A Texas judge rules coverage of anti-HIV medicine violates religious freedom The judge in Texas ruled that a requirement for businesses to provide health insurance that covers HIV-preventative drugs violates the religious freedom of some Christian employers.
A Texas judge rules coverage of anti-HIV medicine violates religious freedom
The judge in Texas ruled that a requirement for businesses to provide health insurance that covers HIV-preventative drugs violates the religious freedom of some Christian employers.
A MARTINEZ, HOST:
In Texas, a federal judge has ruled that businesses are not required to cover a medication that prevents HIV infection. That medication is best known as PrEP. Experts say this decision could also jeopardize access to many other preventative health services that the Affordable Care Act requires employers to cover. Sergio Martinez-Beltran covers politics and government for the Texas Newsroom. Sergio, so tell us how this case got started.

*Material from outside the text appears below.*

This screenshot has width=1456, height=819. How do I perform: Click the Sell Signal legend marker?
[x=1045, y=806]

SERGIO MARTINEZ-BELTRAN, BYLINE: Sure. So this lawsuit was brought by a group of Christian business owners who claimed that requiring them to cover certain preventive services violated their religious freedoms. And those services include PrEP, the anti-HIV drug, contraceptives, drug addiction counseling and STD screening. One of those who sued the federal government is a Christian-operated corporation called Braidwood Management, which is owned by Texas Republican megadonor Steven Hotze. Hotze claimed the Affordable Care Act requirement that health plans cover PrEP would make his company, quote, “facilitate and encourage homosexual behavior.” And so this federal judge in Texas, Reed O’Connor, sided with Hotze. In his ruling, the judge said that Hotze was able to prove that the PrEP mandate substantially burdens his religious freedoms.
MARTINEZ: So how did this ruling go over?

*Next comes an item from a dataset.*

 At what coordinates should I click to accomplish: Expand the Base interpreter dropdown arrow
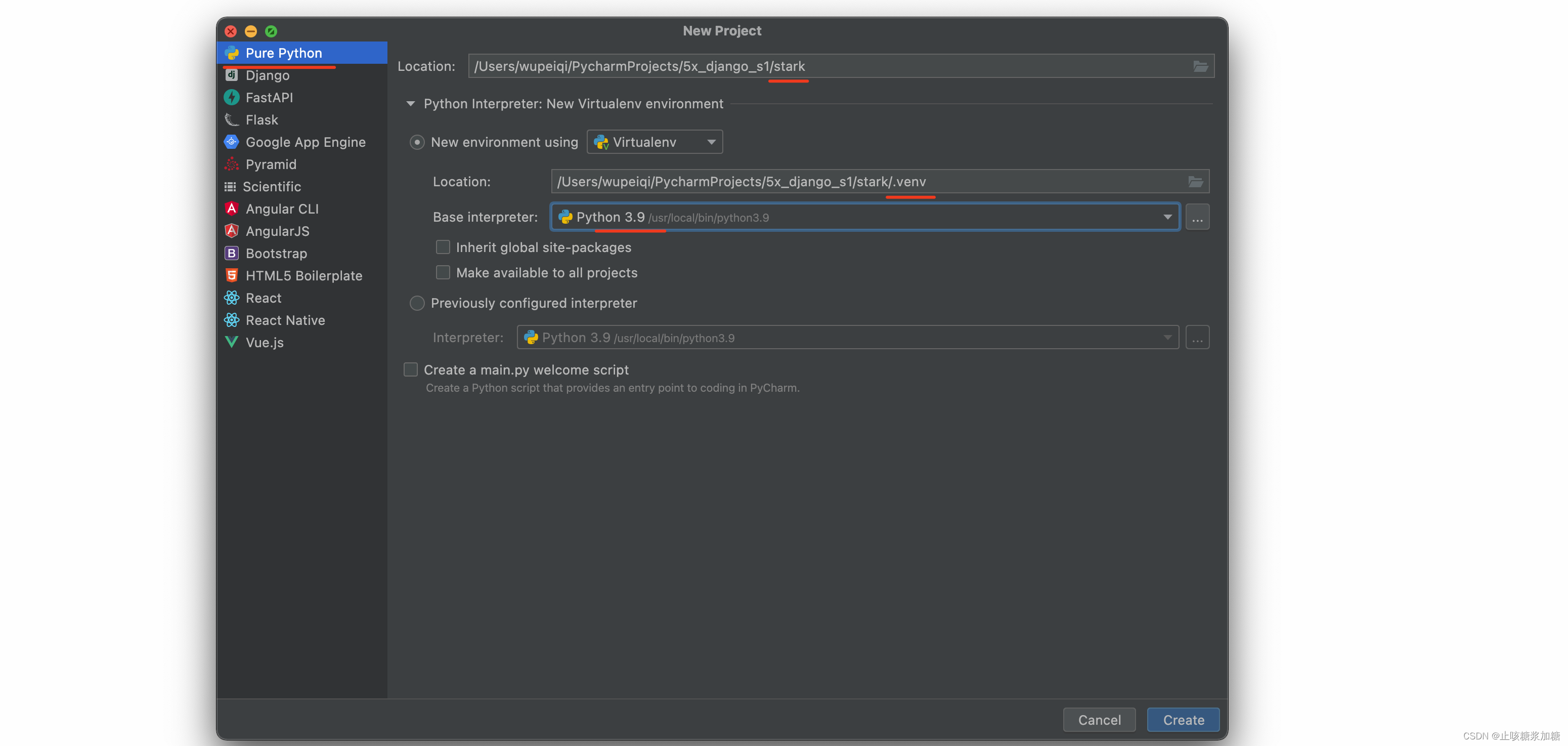(1167, 218)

MARTINEZ-BELTRAN: I mean, I think it certainly created some waves yesterday when the decision came down. Judge O’Connor was appointed by President George W. Bush. He is a former aide to a Texas Republican senator, active in conservative circles. In 2018, for instance, he ruled that the Affordable Care Act was unconstitutional. However, the U.S. Supreme Court overturned his decision a few years later. And also, you know, the main attorney representing the plaintiffs is Jonathan Mitchell. He’s the mastermind behind Texas anti-abortion law that empowers citizens to sue those who aid an abortion. So he’s been somewhat successful with these types of lawsuits and laws. I don’t think it was a surprise, you know? But it still moved many people because of the potential implications his decision could have not only for access to PrEP, but for all kinds of other health care services.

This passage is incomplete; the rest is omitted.